Sunday, June 4, 2017

1981 (6) - Kim and Doug, Yacht Regen Tag

Regatta.  An art quilt, 35" x 29"

To go to the beginning of this book, Tropic Moon: Memories, click HERE.

I tried to figure out why we got along so well with Kim and Doug.  I decided it was because we must think alike, or be crazy in the same ways because, after all, we did choose the same boat.  When Tropic Moon was built in 1961, she was one of a total of fourteen yachts made to the same design.  Regen Tag was one of Tropic Moon’s sister ships.  Forty-two feet, steel-hulled ketch, teak cabin trunk - she looked just like us! 

Kim and Doug found Regen Tag in Florida.  While they were getting her ready to go cruising, they were docked next to another boat that had a crew member named Stumpy.  When we were in Grenada getting Tropic Moon ready to go cruising, we were docked next to a boat whose captain was this self-same Stumpy, a native of Grenada.  Stumpy had told Kim and Doug about Tropic Moon, so they had the vague idea of keeping an eye out for us, even though it had been two years since Stumpy had last seen our boat. 

Kim and Doug, with three friends as crew, sailed Regen Tag down to the Virgin Islands.  One day they were touring Tortola by car.  In driving past Maya Cove, they spotted Tropic Moon resting at anchor.  They didn't meet us that day, or the day in June when they brought Regen Tag through Maya Cove. (I was in the States for the month, and Ed was at work).  They finally did meet Ed by going to see him at the shop.  Ed wasn't surprised to hear about our sister ship.  One evening he'd been having drinks on a British boat when Martin, glancing out into the Channel, had exclaimed, "Oh Ed, I say, there goes your bloody boat!" - as Regen Tag sailed past. 

Regatta.  Detail.

It was two months later when they sailed into Road Town and I saw Regen Tag for the first time.  I rowed over for a visit, and was given a tour.  While the boats were alike on the outside, the interiors were totally different.  While I felt like an idiot, I kept pointing out things (our hall is in a different place; we have a dresser instead of a door here; your galley looks longer than ours).  Kim and Doug came over for drinks that evening.  In going through Tropic Moon, they exclaimed and puzzled as I had done earlier, so I felt a whole lot better about my behavior that afternoon.

Doug thought it would be fun to compare Tropic Moon and Regen Tag under sail.  The two weekends we planned to sail, there wasn't any wind.  We did meet one weekend with the two boats over at Little Harbour on Peter Island, a pretty palm-fringed bay.  While Ed was taking advantage of the clear water to scrape Tropic Moon’s bottom, he was kept company by a four-foot fish.  When we all went swimming between the boats, the fish followed us back and forth.  It seemed to enjoy hanging out in the shade under Regen Tag's rubber dinghy. 

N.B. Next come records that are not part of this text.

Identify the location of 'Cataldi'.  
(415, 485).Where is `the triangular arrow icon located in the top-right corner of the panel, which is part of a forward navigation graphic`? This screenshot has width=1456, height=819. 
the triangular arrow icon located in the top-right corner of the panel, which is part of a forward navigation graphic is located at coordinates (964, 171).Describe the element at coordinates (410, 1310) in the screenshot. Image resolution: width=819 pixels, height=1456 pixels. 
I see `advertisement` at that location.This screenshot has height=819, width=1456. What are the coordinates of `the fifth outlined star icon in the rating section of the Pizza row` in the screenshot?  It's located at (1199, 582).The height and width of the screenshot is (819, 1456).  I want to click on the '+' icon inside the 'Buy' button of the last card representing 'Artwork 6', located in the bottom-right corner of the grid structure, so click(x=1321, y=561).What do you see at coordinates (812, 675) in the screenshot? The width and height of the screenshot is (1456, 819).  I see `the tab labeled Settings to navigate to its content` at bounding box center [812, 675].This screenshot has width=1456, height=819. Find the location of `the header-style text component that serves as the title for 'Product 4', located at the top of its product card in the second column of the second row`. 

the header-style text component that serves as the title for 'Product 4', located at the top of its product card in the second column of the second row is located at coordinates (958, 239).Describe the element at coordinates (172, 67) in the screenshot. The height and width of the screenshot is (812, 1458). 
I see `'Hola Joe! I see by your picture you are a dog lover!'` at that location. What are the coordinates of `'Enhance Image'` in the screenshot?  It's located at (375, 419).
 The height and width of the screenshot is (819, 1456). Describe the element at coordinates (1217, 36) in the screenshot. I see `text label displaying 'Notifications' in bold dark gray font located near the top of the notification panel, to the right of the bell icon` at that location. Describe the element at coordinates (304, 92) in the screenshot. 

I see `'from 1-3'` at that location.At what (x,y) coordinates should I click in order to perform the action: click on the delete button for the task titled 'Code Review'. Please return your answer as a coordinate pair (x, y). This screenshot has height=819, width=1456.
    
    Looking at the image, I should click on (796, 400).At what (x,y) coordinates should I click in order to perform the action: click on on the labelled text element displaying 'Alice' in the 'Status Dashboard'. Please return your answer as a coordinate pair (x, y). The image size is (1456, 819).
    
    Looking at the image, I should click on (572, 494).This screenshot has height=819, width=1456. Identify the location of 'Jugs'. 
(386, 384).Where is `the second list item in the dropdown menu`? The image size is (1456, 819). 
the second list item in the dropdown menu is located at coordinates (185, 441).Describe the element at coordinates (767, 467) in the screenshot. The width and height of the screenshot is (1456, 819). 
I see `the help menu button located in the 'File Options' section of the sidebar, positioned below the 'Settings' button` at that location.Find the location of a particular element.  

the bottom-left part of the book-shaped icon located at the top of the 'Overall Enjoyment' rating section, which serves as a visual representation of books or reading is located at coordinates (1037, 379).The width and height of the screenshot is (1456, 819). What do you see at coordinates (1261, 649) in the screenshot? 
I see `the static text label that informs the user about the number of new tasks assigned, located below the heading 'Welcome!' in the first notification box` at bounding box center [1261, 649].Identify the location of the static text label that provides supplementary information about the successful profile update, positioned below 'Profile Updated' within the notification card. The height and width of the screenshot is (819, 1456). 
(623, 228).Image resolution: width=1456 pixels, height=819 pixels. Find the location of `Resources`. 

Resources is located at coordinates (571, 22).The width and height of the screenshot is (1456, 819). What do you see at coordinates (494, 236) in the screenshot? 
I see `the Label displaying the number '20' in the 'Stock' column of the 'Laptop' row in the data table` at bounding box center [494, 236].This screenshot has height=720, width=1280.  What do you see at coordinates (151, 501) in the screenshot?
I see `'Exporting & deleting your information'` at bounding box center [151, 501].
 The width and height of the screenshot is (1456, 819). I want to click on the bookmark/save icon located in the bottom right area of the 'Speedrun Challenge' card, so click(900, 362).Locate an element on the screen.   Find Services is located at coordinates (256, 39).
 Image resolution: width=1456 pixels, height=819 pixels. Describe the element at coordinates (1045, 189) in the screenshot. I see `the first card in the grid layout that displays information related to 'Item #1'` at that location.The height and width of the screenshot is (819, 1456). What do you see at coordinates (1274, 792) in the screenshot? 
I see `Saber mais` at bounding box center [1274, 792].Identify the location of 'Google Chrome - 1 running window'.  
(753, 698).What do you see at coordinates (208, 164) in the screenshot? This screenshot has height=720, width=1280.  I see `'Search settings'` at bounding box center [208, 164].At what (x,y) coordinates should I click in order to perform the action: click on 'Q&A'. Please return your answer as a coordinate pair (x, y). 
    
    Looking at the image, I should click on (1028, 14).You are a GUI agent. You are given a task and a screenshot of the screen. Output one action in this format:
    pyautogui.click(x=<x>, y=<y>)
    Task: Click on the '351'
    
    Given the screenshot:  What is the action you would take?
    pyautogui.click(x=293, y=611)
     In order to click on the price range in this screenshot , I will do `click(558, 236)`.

At first we’d thought the fish was a tarpon.  I went snorkeling, and when I swam back to Tropic Moon, I was still wearing my mask.  As I neared the boat, I spotted the fish against the hull – right under our boarding ladder!  He “grinned” at me; I saw a whole mouthful of teeth.  I called up to Ed, “Are you sure that’s not a barracuda?”  I waited till the fish moved away from the hull before I went to the ladder.  We looked in our fish book, and determined it was a barracuda.  Seemed friendly enough!

That night Kim and Doug barbecued chicken on their grill.  Kim had made two salads to go with the chicken – one fruit, and one vegetable.  We had a peaceful dinner under the stars.